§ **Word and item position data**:
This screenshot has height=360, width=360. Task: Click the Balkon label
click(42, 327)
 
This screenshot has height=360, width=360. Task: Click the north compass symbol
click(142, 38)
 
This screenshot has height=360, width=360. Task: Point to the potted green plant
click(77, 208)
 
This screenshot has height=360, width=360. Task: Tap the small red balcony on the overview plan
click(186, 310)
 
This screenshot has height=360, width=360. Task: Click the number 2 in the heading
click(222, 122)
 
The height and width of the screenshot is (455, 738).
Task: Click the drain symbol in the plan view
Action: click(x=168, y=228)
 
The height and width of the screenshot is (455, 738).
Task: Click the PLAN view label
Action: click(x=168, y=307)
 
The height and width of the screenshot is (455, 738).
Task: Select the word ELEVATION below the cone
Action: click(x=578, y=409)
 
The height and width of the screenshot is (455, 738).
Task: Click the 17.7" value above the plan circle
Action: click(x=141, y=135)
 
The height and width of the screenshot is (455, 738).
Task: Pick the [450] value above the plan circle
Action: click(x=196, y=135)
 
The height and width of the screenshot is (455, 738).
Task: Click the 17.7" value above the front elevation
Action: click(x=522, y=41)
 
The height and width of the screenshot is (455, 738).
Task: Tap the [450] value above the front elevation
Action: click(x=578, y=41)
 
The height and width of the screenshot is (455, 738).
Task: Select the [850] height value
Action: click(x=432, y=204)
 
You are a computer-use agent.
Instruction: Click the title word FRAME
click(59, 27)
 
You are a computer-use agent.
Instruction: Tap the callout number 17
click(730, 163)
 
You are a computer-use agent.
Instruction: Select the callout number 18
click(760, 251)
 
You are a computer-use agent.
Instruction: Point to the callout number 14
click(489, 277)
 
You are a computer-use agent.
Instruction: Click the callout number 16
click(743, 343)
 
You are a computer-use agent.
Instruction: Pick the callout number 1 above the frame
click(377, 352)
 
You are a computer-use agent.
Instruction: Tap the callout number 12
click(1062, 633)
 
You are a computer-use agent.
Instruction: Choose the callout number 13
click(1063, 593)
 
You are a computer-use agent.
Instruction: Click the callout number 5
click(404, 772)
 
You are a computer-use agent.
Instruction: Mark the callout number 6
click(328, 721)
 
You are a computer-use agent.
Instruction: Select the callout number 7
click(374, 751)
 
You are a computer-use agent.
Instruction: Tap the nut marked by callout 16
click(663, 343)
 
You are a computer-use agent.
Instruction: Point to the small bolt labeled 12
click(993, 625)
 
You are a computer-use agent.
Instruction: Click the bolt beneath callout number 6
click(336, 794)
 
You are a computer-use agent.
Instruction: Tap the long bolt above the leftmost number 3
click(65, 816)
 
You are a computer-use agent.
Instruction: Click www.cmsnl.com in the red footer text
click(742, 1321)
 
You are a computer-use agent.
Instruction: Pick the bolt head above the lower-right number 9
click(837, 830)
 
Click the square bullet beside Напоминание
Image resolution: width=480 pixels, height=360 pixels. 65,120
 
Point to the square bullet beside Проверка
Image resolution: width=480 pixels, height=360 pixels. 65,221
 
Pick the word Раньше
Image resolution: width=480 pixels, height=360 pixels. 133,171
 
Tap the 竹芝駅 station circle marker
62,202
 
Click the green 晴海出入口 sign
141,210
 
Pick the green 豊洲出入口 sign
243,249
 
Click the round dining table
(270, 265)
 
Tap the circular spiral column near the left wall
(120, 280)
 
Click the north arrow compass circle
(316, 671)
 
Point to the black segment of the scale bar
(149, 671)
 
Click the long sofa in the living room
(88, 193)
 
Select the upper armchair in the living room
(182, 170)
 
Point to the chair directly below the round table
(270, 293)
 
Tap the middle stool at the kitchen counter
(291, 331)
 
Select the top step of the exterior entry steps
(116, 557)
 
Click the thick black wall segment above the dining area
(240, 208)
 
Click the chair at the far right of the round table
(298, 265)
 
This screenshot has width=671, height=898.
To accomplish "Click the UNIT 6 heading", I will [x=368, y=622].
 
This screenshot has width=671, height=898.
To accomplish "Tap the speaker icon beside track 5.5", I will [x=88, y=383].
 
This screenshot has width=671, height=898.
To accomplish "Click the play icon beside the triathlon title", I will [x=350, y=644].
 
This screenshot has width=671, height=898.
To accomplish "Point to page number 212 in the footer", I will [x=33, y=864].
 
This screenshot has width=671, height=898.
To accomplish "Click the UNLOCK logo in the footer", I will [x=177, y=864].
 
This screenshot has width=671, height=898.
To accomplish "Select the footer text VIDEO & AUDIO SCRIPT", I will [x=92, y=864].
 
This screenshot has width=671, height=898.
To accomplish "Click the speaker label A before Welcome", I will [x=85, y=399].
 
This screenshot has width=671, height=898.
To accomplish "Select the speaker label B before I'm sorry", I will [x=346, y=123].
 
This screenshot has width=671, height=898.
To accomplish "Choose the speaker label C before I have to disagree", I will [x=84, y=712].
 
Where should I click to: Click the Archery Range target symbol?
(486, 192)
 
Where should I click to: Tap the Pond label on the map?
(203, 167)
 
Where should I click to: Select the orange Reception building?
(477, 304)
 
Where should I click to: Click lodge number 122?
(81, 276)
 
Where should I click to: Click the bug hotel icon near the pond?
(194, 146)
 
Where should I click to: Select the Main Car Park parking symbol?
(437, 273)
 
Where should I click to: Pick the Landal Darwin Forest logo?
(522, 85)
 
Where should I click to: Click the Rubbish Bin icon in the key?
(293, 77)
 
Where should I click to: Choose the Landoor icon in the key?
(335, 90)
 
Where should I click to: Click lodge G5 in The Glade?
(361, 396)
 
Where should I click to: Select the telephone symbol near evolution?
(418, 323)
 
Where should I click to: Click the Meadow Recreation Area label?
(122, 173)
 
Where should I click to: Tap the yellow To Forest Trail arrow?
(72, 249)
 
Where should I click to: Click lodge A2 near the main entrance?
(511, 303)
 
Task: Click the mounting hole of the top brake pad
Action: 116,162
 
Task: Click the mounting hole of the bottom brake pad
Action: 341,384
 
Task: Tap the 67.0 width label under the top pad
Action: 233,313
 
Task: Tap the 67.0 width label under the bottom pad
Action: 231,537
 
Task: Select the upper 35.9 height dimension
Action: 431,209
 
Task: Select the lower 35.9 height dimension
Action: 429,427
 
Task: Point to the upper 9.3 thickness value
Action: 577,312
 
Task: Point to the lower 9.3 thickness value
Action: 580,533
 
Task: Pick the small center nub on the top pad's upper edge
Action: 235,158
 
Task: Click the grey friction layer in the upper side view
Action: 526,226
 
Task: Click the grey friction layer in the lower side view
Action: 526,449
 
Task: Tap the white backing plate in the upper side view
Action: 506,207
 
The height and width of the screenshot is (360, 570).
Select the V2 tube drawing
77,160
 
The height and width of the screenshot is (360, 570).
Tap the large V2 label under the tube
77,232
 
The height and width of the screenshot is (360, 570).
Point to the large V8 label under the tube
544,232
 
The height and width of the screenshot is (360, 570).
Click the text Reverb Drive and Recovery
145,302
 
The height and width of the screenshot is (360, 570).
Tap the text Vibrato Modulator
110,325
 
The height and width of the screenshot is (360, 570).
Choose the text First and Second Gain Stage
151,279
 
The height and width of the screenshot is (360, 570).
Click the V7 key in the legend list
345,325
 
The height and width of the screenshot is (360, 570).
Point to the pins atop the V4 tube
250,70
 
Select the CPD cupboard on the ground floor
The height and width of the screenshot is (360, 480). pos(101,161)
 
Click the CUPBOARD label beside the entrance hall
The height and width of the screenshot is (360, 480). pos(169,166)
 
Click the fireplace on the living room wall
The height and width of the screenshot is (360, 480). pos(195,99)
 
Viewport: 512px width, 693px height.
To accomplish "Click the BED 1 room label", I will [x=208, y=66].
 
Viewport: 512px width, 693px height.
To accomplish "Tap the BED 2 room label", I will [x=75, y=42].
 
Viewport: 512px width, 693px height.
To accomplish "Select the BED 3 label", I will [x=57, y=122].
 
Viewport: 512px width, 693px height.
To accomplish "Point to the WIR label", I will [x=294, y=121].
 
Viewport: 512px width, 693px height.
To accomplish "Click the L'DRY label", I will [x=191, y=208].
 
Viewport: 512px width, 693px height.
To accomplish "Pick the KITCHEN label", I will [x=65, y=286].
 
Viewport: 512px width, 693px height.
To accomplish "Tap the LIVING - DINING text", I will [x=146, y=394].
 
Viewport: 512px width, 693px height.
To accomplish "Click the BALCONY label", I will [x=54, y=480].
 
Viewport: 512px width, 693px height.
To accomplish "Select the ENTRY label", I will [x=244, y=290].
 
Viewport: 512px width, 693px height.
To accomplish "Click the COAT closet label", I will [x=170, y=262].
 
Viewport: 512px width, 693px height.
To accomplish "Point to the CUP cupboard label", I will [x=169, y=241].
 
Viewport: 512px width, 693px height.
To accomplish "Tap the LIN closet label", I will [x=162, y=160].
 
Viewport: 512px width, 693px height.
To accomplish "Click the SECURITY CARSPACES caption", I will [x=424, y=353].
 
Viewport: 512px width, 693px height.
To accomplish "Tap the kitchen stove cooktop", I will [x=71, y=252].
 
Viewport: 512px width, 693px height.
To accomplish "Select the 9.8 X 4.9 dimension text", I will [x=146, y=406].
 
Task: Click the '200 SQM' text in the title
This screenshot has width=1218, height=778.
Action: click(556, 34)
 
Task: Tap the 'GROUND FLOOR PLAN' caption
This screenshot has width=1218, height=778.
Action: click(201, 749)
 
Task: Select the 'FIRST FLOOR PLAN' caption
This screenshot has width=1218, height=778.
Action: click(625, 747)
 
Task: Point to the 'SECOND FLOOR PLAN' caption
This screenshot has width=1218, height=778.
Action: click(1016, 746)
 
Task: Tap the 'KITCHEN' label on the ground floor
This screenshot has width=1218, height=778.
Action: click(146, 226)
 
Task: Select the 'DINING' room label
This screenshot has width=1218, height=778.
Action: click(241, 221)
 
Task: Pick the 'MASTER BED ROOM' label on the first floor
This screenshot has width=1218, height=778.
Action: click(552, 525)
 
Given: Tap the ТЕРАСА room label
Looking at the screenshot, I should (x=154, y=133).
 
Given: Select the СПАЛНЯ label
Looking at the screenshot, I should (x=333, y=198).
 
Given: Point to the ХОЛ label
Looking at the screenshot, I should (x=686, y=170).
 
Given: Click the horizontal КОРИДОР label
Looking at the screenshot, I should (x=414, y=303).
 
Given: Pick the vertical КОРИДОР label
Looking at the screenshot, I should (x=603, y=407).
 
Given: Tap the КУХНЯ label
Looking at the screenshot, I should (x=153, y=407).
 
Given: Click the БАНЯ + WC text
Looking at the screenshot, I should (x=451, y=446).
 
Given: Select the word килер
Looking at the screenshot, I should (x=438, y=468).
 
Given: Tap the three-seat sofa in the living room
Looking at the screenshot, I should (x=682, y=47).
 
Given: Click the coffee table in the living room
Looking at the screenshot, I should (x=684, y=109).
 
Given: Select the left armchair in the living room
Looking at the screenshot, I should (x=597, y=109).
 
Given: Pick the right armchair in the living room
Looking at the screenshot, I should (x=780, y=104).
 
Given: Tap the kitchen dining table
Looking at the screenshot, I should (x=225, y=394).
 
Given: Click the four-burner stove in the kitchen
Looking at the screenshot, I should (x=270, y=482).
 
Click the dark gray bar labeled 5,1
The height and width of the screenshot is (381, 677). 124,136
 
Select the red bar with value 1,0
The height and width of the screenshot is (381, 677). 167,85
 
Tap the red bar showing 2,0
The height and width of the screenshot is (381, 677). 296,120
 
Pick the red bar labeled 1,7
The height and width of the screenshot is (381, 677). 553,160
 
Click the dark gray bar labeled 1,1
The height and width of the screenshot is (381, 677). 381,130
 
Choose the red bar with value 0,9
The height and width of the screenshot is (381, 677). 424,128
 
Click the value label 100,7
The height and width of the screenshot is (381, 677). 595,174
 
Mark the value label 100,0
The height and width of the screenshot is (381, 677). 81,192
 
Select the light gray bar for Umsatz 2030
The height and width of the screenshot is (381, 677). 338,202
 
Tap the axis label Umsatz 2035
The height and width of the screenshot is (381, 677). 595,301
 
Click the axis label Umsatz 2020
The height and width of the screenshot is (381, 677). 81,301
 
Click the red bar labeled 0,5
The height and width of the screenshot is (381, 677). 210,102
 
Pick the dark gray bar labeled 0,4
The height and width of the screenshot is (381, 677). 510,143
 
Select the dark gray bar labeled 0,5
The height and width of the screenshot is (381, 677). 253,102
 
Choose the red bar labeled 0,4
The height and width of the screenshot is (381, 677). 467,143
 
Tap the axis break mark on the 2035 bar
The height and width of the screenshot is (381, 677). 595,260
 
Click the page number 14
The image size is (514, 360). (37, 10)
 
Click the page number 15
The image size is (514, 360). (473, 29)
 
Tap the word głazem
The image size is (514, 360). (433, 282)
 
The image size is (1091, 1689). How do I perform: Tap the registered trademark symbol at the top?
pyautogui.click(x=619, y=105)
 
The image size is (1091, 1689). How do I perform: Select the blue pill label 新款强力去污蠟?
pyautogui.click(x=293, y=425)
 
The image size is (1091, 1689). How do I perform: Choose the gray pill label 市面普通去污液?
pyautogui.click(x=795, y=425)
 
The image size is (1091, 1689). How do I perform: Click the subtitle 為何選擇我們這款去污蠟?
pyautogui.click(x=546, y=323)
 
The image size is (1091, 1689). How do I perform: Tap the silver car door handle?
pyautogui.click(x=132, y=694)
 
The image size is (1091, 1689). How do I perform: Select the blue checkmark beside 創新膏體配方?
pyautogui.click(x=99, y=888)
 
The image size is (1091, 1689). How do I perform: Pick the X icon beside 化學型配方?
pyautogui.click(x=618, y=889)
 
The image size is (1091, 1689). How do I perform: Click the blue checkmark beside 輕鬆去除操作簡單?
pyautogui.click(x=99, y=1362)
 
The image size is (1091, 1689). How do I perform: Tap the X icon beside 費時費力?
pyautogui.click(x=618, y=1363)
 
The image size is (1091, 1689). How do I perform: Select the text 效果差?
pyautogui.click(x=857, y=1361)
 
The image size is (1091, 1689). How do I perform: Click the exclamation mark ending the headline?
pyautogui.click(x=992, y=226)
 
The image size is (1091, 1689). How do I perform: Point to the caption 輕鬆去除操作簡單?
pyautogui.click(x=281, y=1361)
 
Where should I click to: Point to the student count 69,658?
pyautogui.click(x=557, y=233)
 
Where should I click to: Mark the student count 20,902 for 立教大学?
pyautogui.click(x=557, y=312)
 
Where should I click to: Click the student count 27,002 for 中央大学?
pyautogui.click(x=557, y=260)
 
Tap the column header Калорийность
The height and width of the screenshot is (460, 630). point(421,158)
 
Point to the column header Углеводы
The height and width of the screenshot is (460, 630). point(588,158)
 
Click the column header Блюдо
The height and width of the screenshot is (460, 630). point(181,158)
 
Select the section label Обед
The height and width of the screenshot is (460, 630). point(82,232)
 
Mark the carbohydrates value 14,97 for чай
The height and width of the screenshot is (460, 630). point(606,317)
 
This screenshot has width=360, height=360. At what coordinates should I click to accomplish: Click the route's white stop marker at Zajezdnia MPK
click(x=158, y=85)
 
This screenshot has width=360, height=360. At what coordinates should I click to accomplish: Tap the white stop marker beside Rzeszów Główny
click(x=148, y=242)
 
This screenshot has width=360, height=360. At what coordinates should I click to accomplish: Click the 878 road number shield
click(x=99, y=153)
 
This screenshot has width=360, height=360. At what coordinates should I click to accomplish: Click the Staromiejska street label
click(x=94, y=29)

§ **WHAT IS NEEDED**:
Locate each line of the records that contains the word "small" and copy those lines out.

§ **FINISHED ANSWER**:
This screenshot has height=360, width=360. Task: Tap the small red balcony on the overview plan
Instruction: Point to the small bolt labeled 12
Task: Pick the small center nub on the top pad's upper edge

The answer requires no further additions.